The rest of this answer applies fully to any x86 asm store, or the store part of a memory-destination RMW instruction (whether it's atomic or not).


Initially the core that had previously been doing writes will have the line in MESI Modified state in its L1d, assuming it hasn't been evicted to L2 or L3 already.

The line changes MESI state (to shared) in response to a read request, or for stores the core doing the write will send an RFO (request for ownership) and eventually get the line in Modified or Exclusive state.

Getting data between physical cores on modern Intel CPUs always involves write-back to shared L3 (not necessarily to DRAM).
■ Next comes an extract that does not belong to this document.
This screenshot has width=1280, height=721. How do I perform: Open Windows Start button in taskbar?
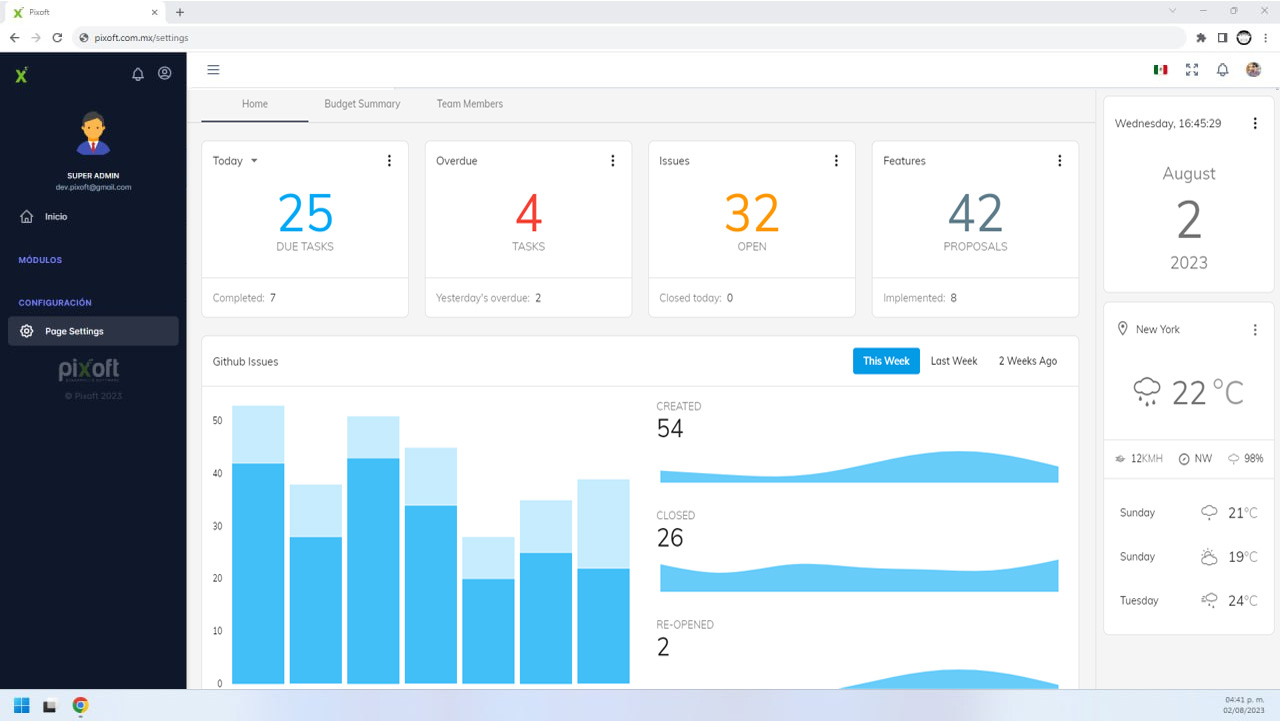21,706
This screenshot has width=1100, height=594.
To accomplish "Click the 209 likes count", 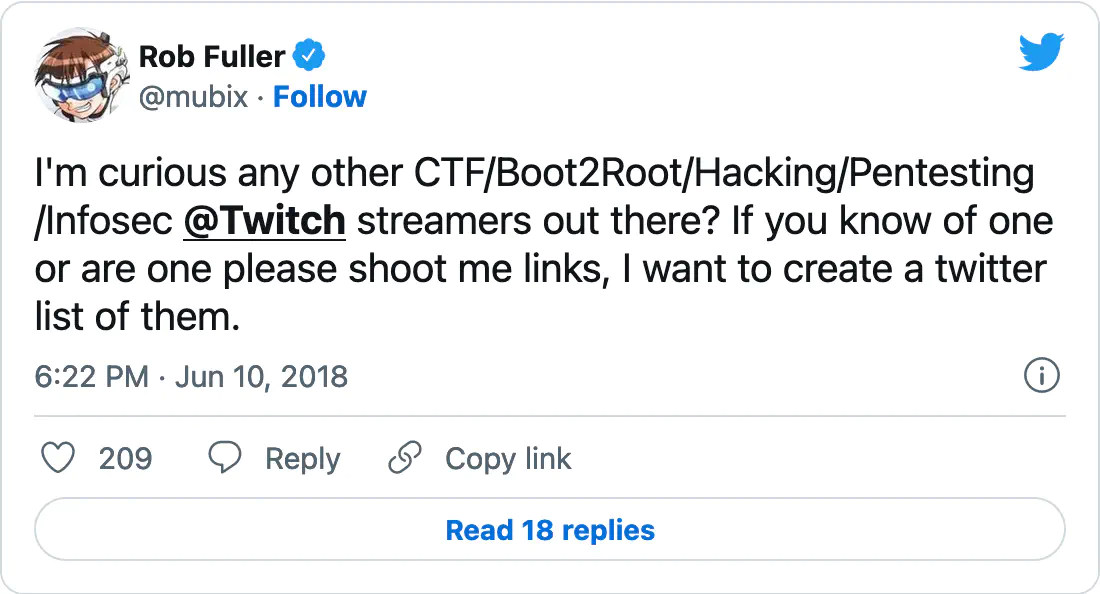I will (126, 459).
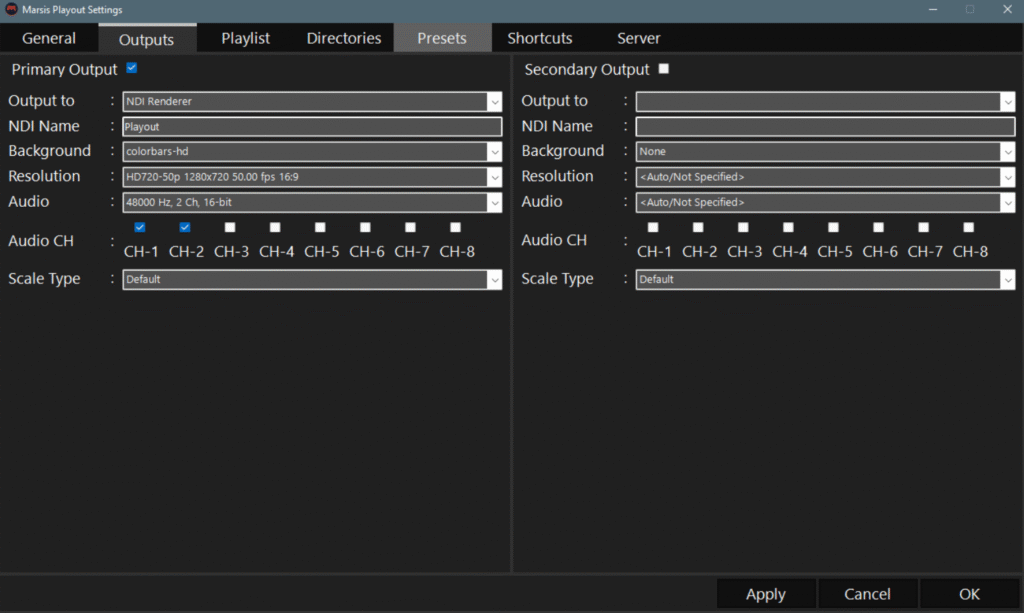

I think this is true even on multi-socket systems where the two cores are on separate sockets so they don't really share a common L3, using snooping (and snoop filtering).

Intel uses MESIF. AMD uses MOESI which allows sharing dirty data directly between cores directly without write-back to/from a shared outer level cache first.
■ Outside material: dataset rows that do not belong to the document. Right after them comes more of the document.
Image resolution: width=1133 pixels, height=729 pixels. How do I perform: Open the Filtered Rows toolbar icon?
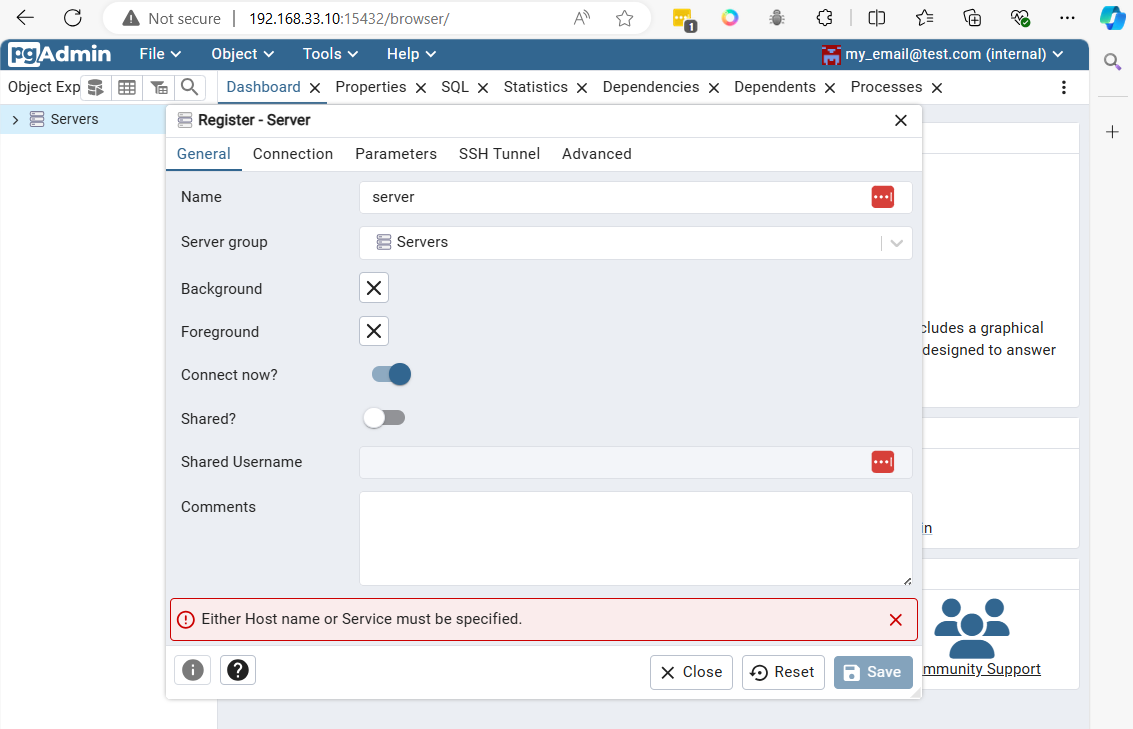158,87
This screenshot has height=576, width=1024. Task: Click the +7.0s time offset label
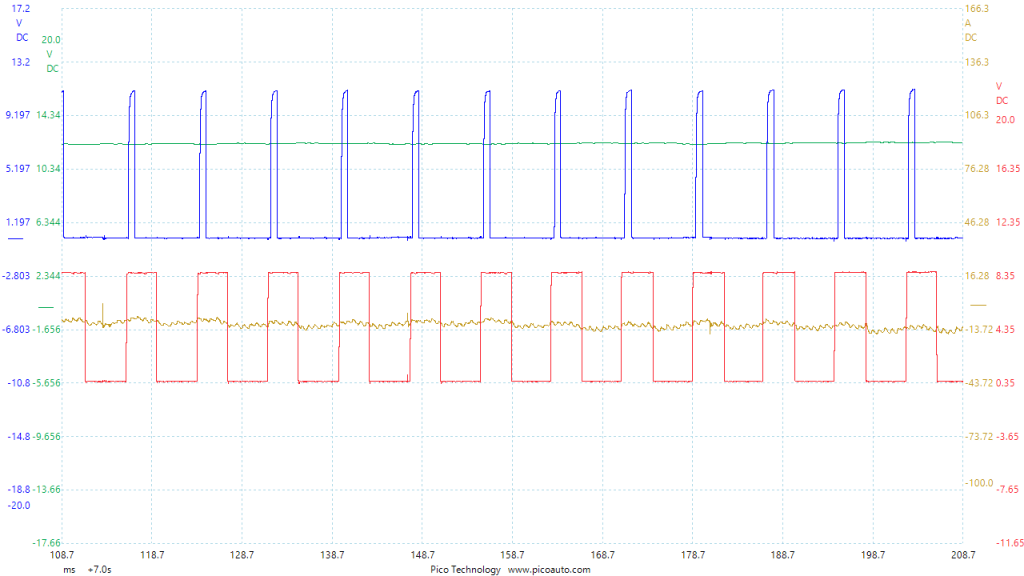tap(99, 569)
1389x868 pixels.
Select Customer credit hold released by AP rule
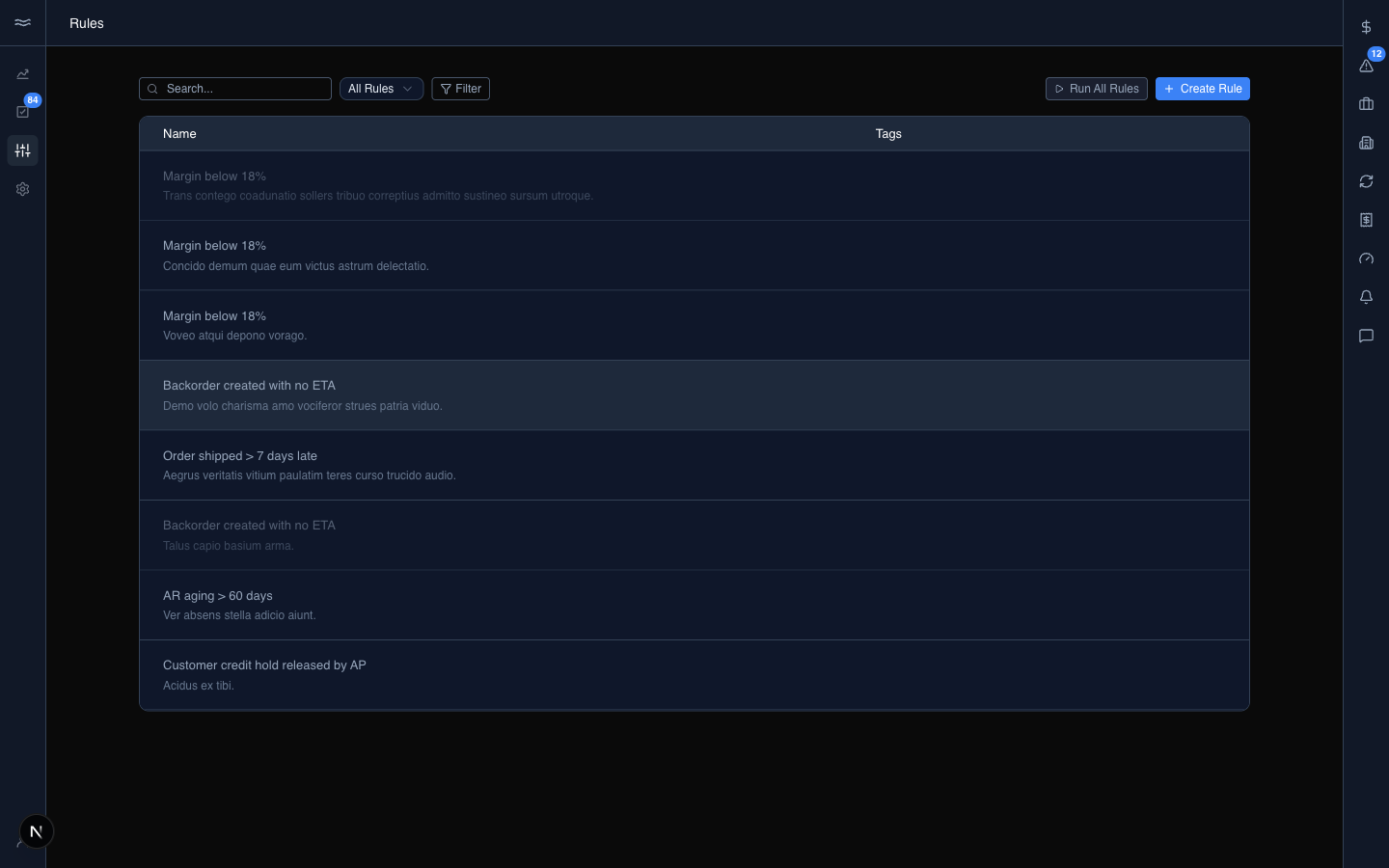(x=694, y=675)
For more details, see Which cache mapping technique is used in intel core i7 processor?


There's no way for store-data to reach another core except through cache/memory.

Your idea about the writes "happening" on another core is not how anything works. I don't see how it could even be implemented while respecting x86 memory ordering rules: stores from one core become globally visible in program order. I don't see how you could send stores (to different cache lines) to different cores and make sure one core waited for the other to commit those stores to the cache lines they each owned.

It's also not really plausible even for a weakly-ordered ISA. Often when you read or write a cache line, you're going to do more reads+writes. Sending each read or write request separately over a mesh interconnect between cores would require many many tiny messages. High throughput is much easier to achieve than low latency: wider buses can do that. Low latency for loads is essential for high performance. If threads ever migrate between cores, all of a sudden they'll be read/writing cache lines that are all hot in L1d on some other core, which would be horrible until the CPU somehow decided that it should migrate the cache line to the core accessing it.

L1d caches are small, fast, and relatively simple. The logic for ordering a core's reads+writes relative to each other, and for doing speculative loads, is all internal to a single core. (Store buffer, or on Intel actually a Memory Order Buffer to track speculative loads as well as stores.)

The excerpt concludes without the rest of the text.